I recently caught a glimpse of heaven. It was a place where love was total and absolute. No walls had to be built. No grudges were harbored. There was absolute connection among all of creation. In short, when you say to someone, “It would be really awesome if all of this shit (that’s the right word) went away and we could just <whatever it is>,” I’ve felt that, just for an instant.

Please know that nothing I write here is intended in any way to minimize the shit. It hurts and it’s real. It’s not pretend.

But–and this is where the meme has wisdom–if the God thing is true, no matter how things turn out, there’s something bigger and better on the other side. There’s that place where everything is love and all is connected, where everything belongs. Where freedom and hurt don’t contradict each other. Where joy reigns.

If all of that awaits, then the shit we wade through here is still shit, but it’s temporary shit. It’s shit that won’t be there forever.

The Bible periodically references labor pains as a comparison with the shit in this life. It hurts like hell when it’s happening (I wouldn’t presume to know), but when it’s done happening–that’s the big deal.

I’ll admit, I’m still going to ask for stuff. Probably more for others than myself. But I get as worried and selfish (at times) as the next guy. But I’ll also remember that whatever happens here, there’s something bigger and better than lies beyond. And it’s gonna be freaking amazing, even if Trump and Pelosi and climate change and terrorism and all the rest.

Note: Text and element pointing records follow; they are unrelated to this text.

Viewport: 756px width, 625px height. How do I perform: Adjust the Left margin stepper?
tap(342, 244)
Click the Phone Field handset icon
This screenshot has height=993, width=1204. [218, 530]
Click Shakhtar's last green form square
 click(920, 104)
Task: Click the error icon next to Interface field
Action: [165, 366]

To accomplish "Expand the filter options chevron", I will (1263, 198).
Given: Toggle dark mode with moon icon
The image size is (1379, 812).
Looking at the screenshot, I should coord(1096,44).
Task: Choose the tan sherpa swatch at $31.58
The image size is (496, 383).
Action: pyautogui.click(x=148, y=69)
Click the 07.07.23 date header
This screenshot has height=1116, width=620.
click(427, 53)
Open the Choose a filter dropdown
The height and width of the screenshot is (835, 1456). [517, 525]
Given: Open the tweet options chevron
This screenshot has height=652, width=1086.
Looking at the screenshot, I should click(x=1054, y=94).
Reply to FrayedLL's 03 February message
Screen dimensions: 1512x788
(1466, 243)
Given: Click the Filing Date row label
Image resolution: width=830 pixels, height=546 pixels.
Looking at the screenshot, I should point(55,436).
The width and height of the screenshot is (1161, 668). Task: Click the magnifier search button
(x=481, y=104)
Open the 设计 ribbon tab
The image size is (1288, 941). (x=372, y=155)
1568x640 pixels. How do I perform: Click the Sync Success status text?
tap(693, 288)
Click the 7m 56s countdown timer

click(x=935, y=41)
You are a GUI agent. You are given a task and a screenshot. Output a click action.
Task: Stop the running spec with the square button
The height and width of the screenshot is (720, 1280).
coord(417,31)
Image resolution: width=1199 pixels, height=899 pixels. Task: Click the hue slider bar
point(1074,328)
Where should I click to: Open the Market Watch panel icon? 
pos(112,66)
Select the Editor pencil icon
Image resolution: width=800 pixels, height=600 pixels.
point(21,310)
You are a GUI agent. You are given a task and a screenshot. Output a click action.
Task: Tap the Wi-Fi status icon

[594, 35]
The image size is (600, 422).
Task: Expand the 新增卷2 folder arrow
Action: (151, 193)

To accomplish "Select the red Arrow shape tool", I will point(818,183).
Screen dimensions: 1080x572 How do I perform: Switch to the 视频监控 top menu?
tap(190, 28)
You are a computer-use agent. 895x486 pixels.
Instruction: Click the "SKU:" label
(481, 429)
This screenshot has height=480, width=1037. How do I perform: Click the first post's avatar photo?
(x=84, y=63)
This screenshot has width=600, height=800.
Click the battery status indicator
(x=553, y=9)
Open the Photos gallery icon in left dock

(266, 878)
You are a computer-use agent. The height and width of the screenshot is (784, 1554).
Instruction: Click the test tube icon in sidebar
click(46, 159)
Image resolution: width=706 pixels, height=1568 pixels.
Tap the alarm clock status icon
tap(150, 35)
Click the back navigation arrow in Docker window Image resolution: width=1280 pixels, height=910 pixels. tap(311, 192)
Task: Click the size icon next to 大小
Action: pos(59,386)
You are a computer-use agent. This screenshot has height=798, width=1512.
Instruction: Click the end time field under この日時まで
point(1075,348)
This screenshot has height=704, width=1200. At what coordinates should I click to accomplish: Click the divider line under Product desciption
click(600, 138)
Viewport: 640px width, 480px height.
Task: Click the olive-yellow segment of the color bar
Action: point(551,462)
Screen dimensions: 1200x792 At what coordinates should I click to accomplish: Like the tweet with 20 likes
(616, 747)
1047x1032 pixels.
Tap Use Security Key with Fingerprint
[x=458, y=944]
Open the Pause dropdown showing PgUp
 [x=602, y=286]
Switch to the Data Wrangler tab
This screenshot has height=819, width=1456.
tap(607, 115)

The trick is putting that into practice here.

Gratitude #582. For everything, more or less

Usually, each day, I post something on Facebook that I’m grateful for. Today’s post doesn’t fit in that context–not without sounding pretentious. I’m hoping I can fit it here, and do it justice. Not for my sake, but because I think the thought is relatively pure and should be considered apart from the guy at the keyboard.

A man I know, a very good man, spoke yesterday of a conversation he had with another man at a well. The conversation took place outside the United States, at a place where you go to the well and get your water.

In that context, two guys just sat down and talked.

The man I know has worked very hard in his life. He has built a family and a set of ministries at his church. He’s well-respected and with good reason. And he walked away from the discussion with the man, considering how easily he could be the guy who has to go to the well every day to get water, instead of the guy who stumbles out to the kitchen in the middle of the night to get a glass of chilled, drinkable water out of the refrigerator.

Earlier this year, I got into a hellacious brawl with a certain cable and internet provider because the internet service was regularly failing. Over the space of a couple of weeks, I spent 13 hours on the phone with customer service. Twice, they agreed to send someone to the house to fix the issue, then canceled without letting me know. I need the Internet for work. For one of those sessions, an epic five-hour chatathon, I was sick and should’ve been in bed resting.

I was righteously angry.

And yet, not once in all that time, did I have to go to the well and get water.

First-world problems are no less real because they happen in the lap of relative luxury. Chronic debilitating illness. Death. Addiction. Family strife. Depression. Anger. Rage. Generational gaps. All of those things are real and weighty. They leave real scars.

But they also leave room for the things we never consider, like getting cold water out of the fridge. Like the air conditioning that’s currently making me comfortable. Like the internet that allows me to beam this to the tens of people who will maybe read it.

There’s room for both things in life. Maybe the real first world problem is allowing the nagging stupid things–like the brawl with the service people, that nagging pain in the butt at work, like the traffic that seems to get worse every year–to crowd out the other things.

There’s nothing profound in saying that tomorrow is never promised us. Life could last another forty years or forty minutes.

Maybe it’s not the length, maybe it’s the depth that matters.